I don’t know if huffing like a winded dragon can heal the mind and body like some practitioners claim, but it feels good. It feels good like the moments just before — and just after — metaphorically kicking some ass.

Or you could try holotropic breathwork — breathing at a fast rate to alter “the balance between carbon dioxide and oxygen in the body.” When facilitated by a professional, the technique involves music, controlled breathing, and creative expression.

Rebirthing breathwork is another technique meant to release repressed emotions.

Scholars believe Aristotle meant for catharsis to occur in the context of viewing drama acted out on stage.

Eskin wrote, “If cathartic reactions are evoked by observing emotional scenes and processes in the environment, this is called dramatic relief. The individual’s experience of catharsis by observing the scenes in the external environment and feeling a great relief as a result is as old as the history of humanity and it is very common.”

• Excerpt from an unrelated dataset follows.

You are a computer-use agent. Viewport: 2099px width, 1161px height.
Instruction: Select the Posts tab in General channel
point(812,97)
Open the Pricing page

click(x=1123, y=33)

Watch a movie or binge a series with intense drama, tragedy, or nefarious behavior. You may find that your own grief, anger, or dark fantasies are released as you sympathize with the emotions of fictional characters.

For a lighter emotional purge, take a deep dive into stupid YouTube videos that make you laugh out loud. With this and all cathartic activities, the key is to leave your self-consciousness at the door and just let everything pour out.

“I see catharsis as an essential part of expressing, processing, and releasing emotional tension that’s stored in the body,” Mandybur said. “Emotional states like shame or guilt are often born or strengthened by our negative thought patterns, so I encourage people to take a cathartic approach toward processing their thoughts, too.”

“Purging the body of an emotion we’ve been holding ourselves back from expressing is something that happens eventually,” she adds, “whether we want it to or not.”